Meeting and being able to listen to the stories of people with ME/CFS was very interesting. As researchers we learnt a lot about the experiences of living with this condition and the number of barriers that come hand in hand. It also became clear that a lot of people relished the opportunity to be heard and believed, which is what made this research even more important to us.
How is your research funded?
Our research is not funded but is part of the Honours programme at the Australian Catholic University.
Why is research into occupational therapy for people with ME and CFS important?
Occupational therapists in other parts of the world have become key healthcare professionals involved in the treatment of ME/CFS. We believe that this could also be the case in Australia.
It is extremely important for research to be carried out which is looking for the cause of the condition however we feel that it is equally important to offer acknowledgement and services to those who are living with the condition. That is where occupational therapy could help.
We have skills and expertise which allows us to help people with chronic health conditions achieve a better quality of living.

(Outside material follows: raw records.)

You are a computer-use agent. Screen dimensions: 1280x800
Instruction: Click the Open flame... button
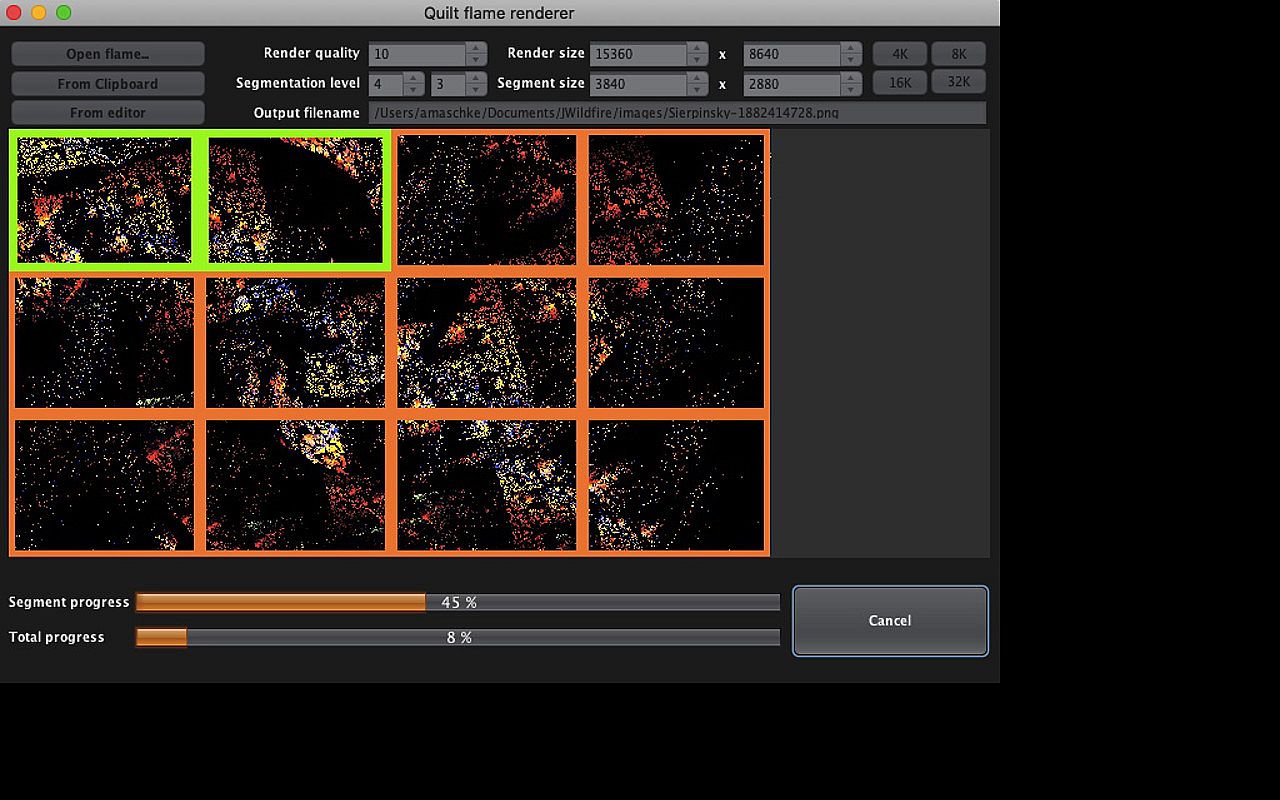(108, 54)
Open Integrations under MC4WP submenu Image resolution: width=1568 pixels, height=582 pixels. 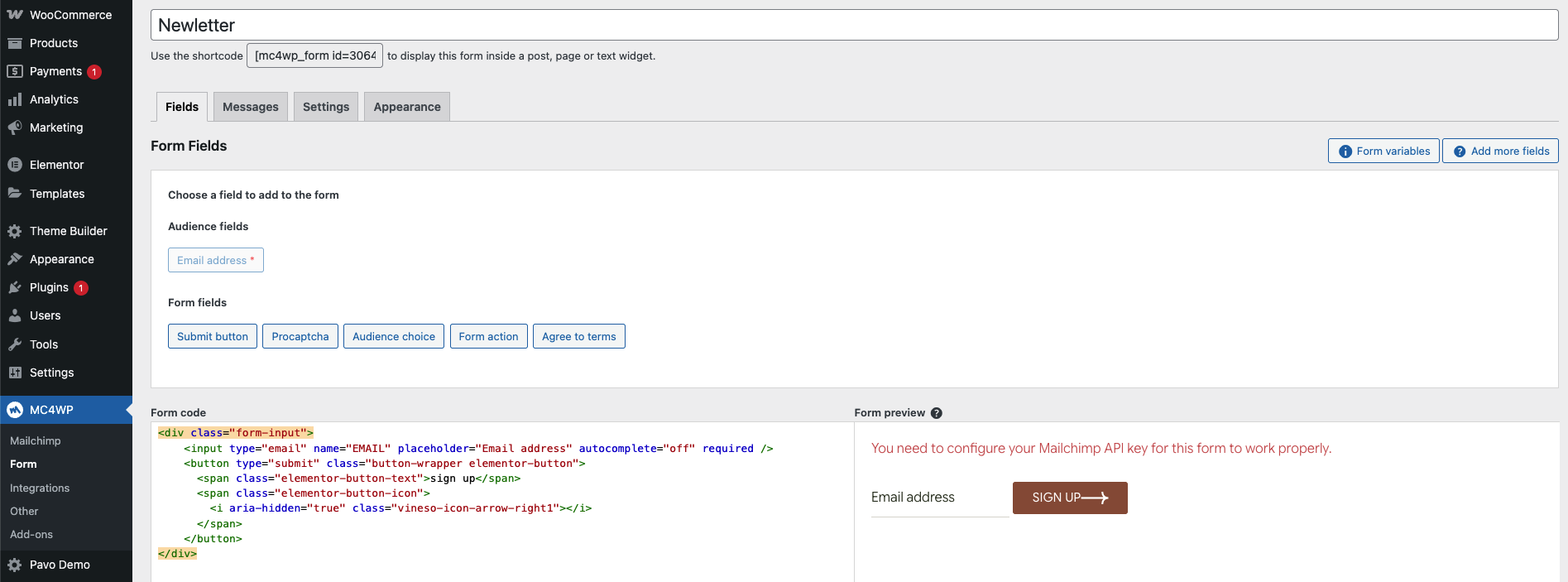(40, 488)
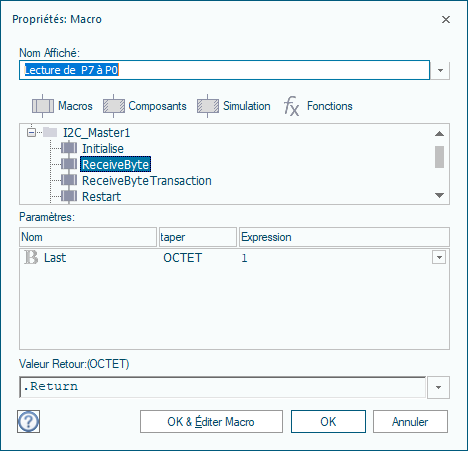The image size is (468, 451).
Task: Click the macro list scrollbar down arrow
Action: click(x=440, y=195)
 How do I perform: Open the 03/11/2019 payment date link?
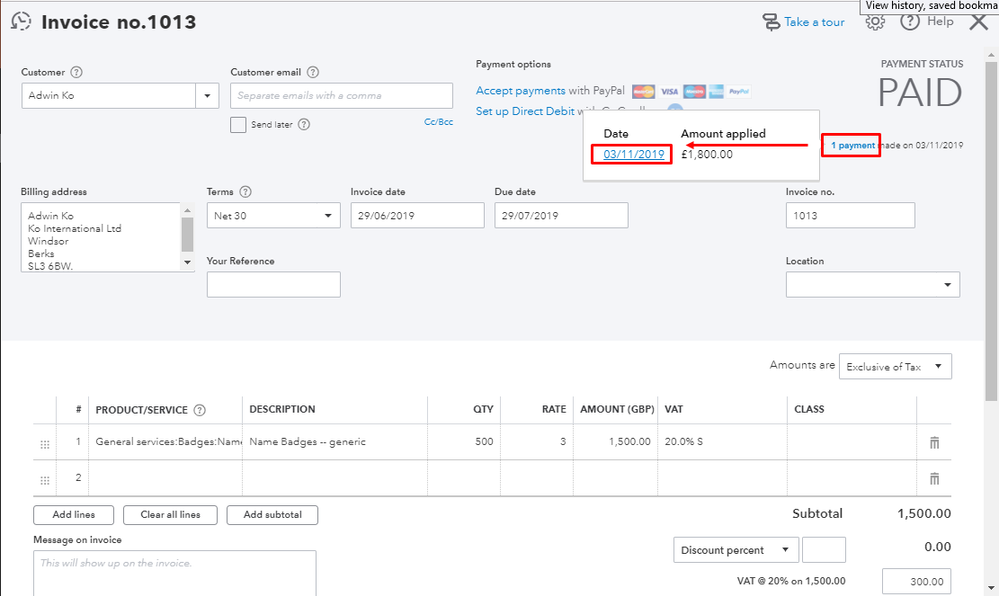pyautogui.click(x=634, y=154)
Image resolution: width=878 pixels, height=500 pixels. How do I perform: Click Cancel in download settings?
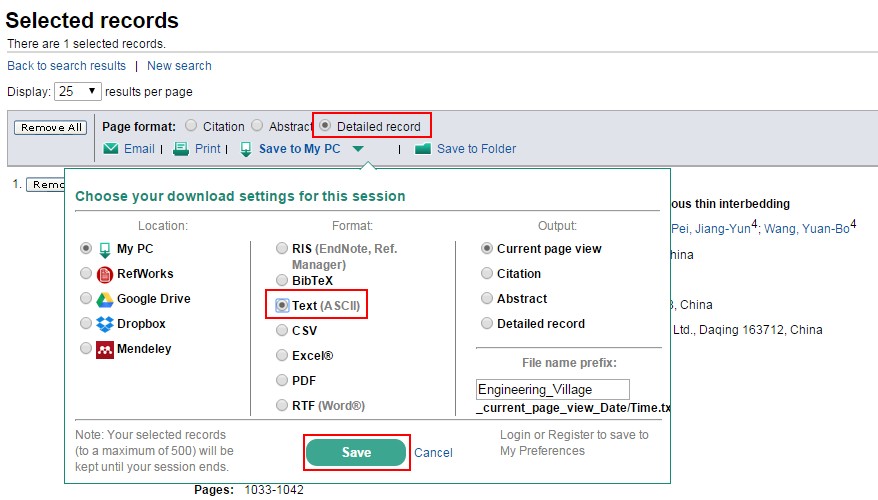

Have you worked on other chronic diseases, and how does ME differ?
ME/CFS is very similar to other chronic health conditions in terms of the impact that it can have on the person’s life and occupations however, it remains heavily stigmatised. ME/CFS also receives far less recognition, funding and has very little in the way of supporting services. We would like to see that change.

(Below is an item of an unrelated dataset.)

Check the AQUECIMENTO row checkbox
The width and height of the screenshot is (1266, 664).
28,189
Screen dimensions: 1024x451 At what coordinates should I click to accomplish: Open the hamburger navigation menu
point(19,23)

Do you think your work is making a difference to the way patients are treated?
Once published, we hope our work will not only highlight the experience of what it is like for those with ME/CFS to live with the condition and its associated barriers, but we also hope to show there is a role for Occupational Therapy in Australia to help in further assisting these people participate in their day to day tasks.
What would you like to achieve in your career?

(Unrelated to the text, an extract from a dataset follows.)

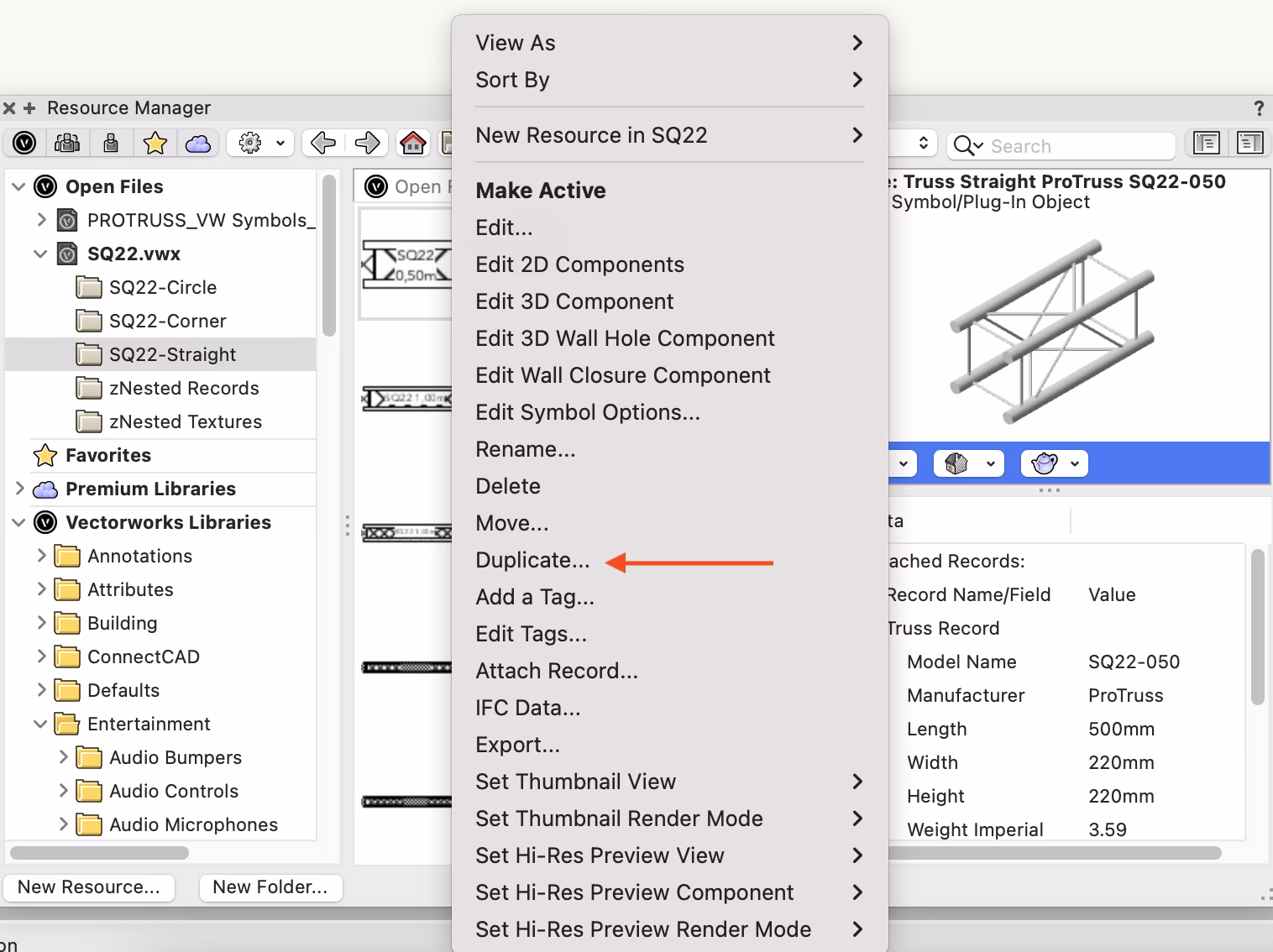The width and height of the screenshot is (1273, 952).
Task: Navigate back using the left arrow icon
Action: (322, 143)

Greater recognition of the role that occupational therapists in Australia can play for people with ME/CFS.
Rachel’s experience as an participant
This research had the participants recruitment notice at Emerge Australia’s Facebook page. They were looking for participants living in Brisbane area and would like to ask questions about life with ME/CFS.
Prior to the selection, they asked me to fill the short Inclusion Criteria form with easy fillable Word document. They needed to make sure participants are diagnosed with ME/CFS by a medical practitioner more than a year ago.
From their email communication, I could tell they did their homework and have reasonable knowledge about ME/CFS.
Chelsea and her supervisor Julie came to my place for the interview because I cannot communicate over the phone. They were both friendly and considerate. We admitted to each other that we were both nervous and it helped me to feel at ease.
I wanted them to understand the over 15 years of life with severe ME before their answering questions, so I tried to explain what happened to me. Once I started to talk, I couldn’t stop. They were both good listeners and encouraged me to talk. When I was finally ready to answer their questions, they said I already answered most of their questions.
Their intended questions were about my experiences of living with ME and how this has impacted my participation in self-care activities, leisure and work, and what has supported me on my journey (facilitators) and what barriers or challenges.
PENE from the meeting was much worse than I expected. I realised I didn’t really talk much after the severe onset of ME, therefore, I didn’t know the possible impact. They both emphasised they didn’t want to cause any negative effect to my health by participating. I really appreciate it for their concerns and kind wishes. However, this is my reality and I was willing to participate knowing the consequences. As patients say to each other, this participation to me was “PENE is worth it”. And, having someone listen to my life with ME was surprisingly therapeutic.